精密量取标准溶液，质控样品，或人血清置于洁净离心管中；以10:1的体积比例加入内标(0.1μg/ml甲氨喋呤)，加入2.5-4体积倍内标的氰化钾(1mg/ml，含2％氢氧化钠)溶液，加入0.5体积倍内标的二硫苏糖醇溶液，混匀3-5分钟，避光超声15-30分钟；

加入1％-2％冰醋酸溶液中和样品，混匀2分钟，12000rpm/min离心5分钟。取上清液上样至活化平衡好的hlb固相萃取柱，待样品流出后，5％甲醇水洗杂，干燥1-2min，用甲醇分两次洗脱，氮吹，复溶，涡旋混匀5min，移取至96孔板，离心5min，进样lc-ms-ms。

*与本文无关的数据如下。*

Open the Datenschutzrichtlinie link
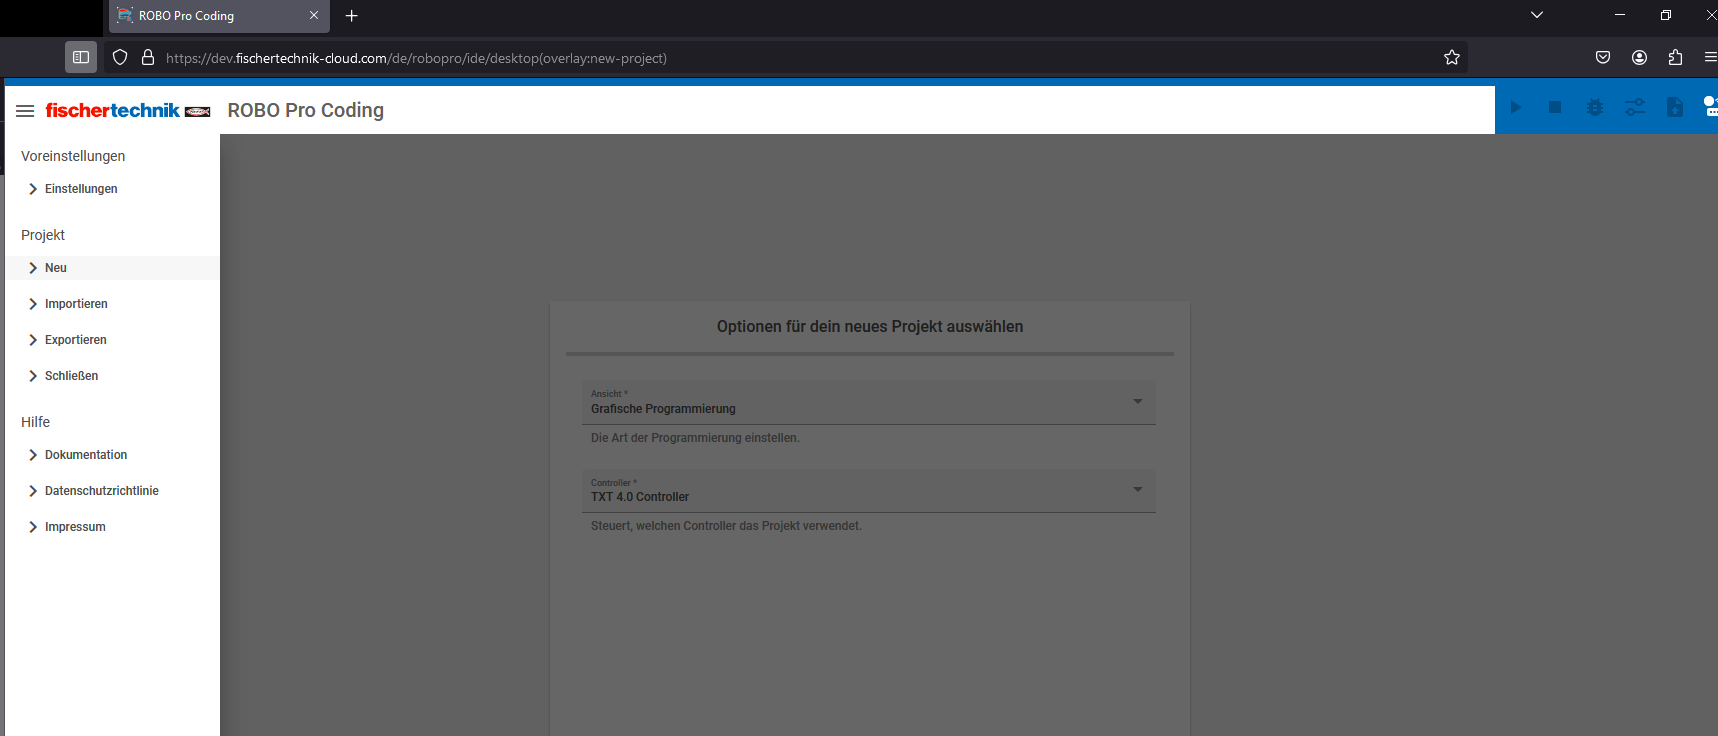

另外，如果是采用离心浓缩仪要换为50％甲醇水分两次洗脱，50％甲醇水洗脱要用离心浓缩仪浓缩至干后，复溶，涡旋混匀5min，移取至96孔板，离心5min，进样lc-ms-ms。

具体而言，精密量取标准溶液，质控样品，或人血清200μl置于洁净离心管中；加入内标(0.1μg/ml甲氨喋呤)20μl，加入50μl-200μl氰化钾(1mg/ml，含2％氢氧化钠)溶液或一定浓度的含氰根的络合物，加入10μl二硫苏糖醇溶液，混匀3-5分钟，避光超声15-30分钟。加入1％-2％冰醋酸溶液中和样品，混匀2分钟，12000rpm/min离心5分钟。取上清液上样至活化平衡好的hlb固相萃取柱，待样品流出后，分别加入1ml超纯水(也可省略此部)，1ml5％甲醇水洗杂，干燥1-2min(注意将固相萃取柱上残留的水分清除干净，对后续氮吹的时间影响很大)，600μl甲醇(如果有离心浓缩仪要换为50％甲醇水洗脱)分两次洗脱，氮吹(50％甲醇水洗脱要用离心浓缩仪浓缩至干)，复溶，涡旋混匀5min，移取至96孔板，离心5min，进样lc-ms-ms。

实施例2：

样品前处理：精密量取标准溶液，质控样品，或人血浆置于洁净离心管中；以10:1的体积比例加入内标(0.1μg/ml甲氨喋呤)，加入40-60体积倍内标的0.1m/lph4.0-4.6之间的乙酸钠缓冲液(含一定浓度氰化钠)，混匀3-5分钟，100℃水浴30分钟，放于冰浴冷却，12000rpm/min离心5分钟。

取上清液上样至活化平衡好的hlb固相萃取柱，待样品流出后，分别加入超纯水(也可省略此步骤)，5％甲醇水洗杂，干燥1-2min(注意将固相萃取柱上残留的水分清除干净，对后续氮吹的时间影响很大)，用甲醇分两次洗脱，氮吹，复溶，涡旋混匀5min，移取至96孔板，离心5min，进样lc-ms-ms。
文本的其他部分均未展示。